--- DATA FOR THIS EXERCISE Enclosed Below ---

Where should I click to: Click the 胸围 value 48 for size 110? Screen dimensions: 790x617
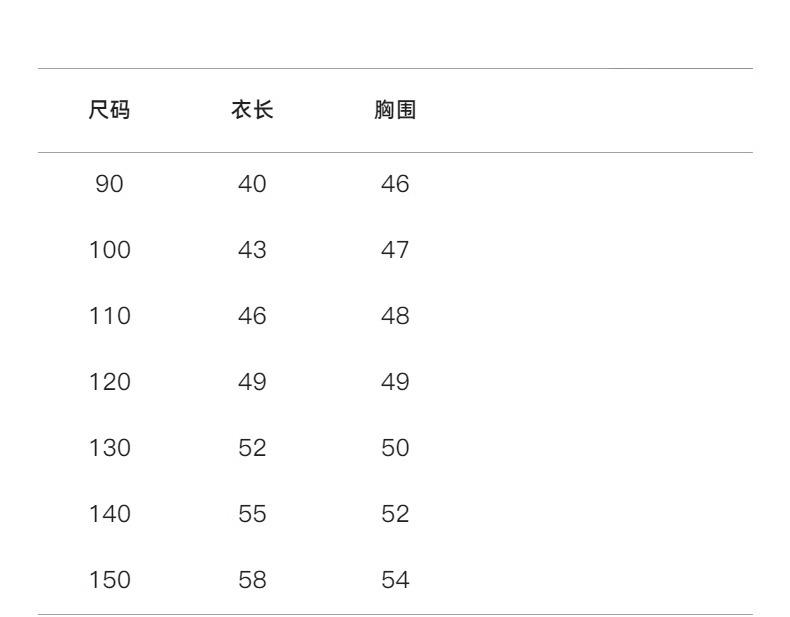pyautogui.click(x=395, y=317)
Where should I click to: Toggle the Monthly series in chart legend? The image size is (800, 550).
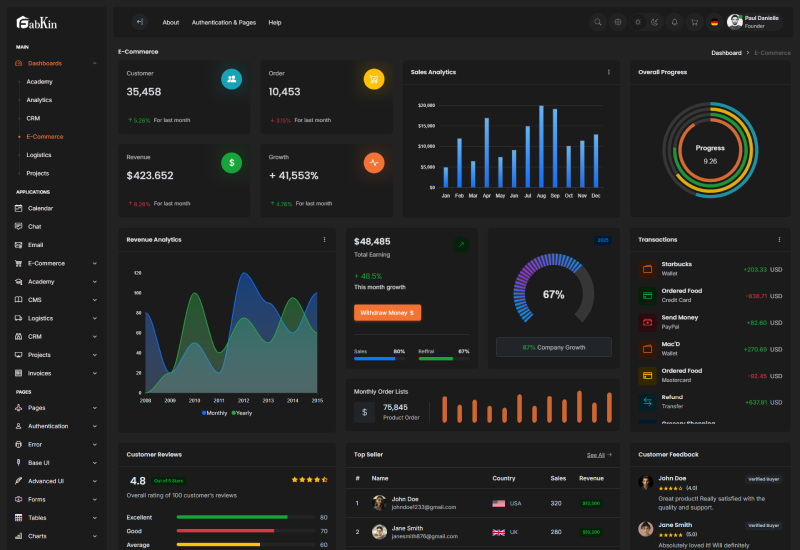tap(215, 413)
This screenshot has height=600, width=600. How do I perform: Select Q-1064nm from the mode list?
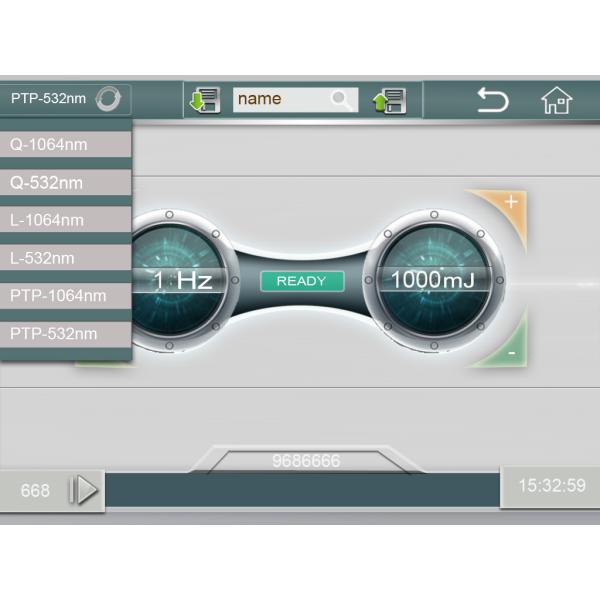pos(66,144)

--- End of Enclosed DATA FOR THIS EXERCISE ---

Everything from the line containing "Where should I click to: Toggle" through the last line of the entries is to be output exactly as written, minus any pictures.

Where should I click to: Toggle the Monthly series in chart legend? The image size is (800, 550).
tap(215, 413)
This screenshot has height=600, width=600. How do I perform: Select Q-1064nm from the mode list?
pos(66,144)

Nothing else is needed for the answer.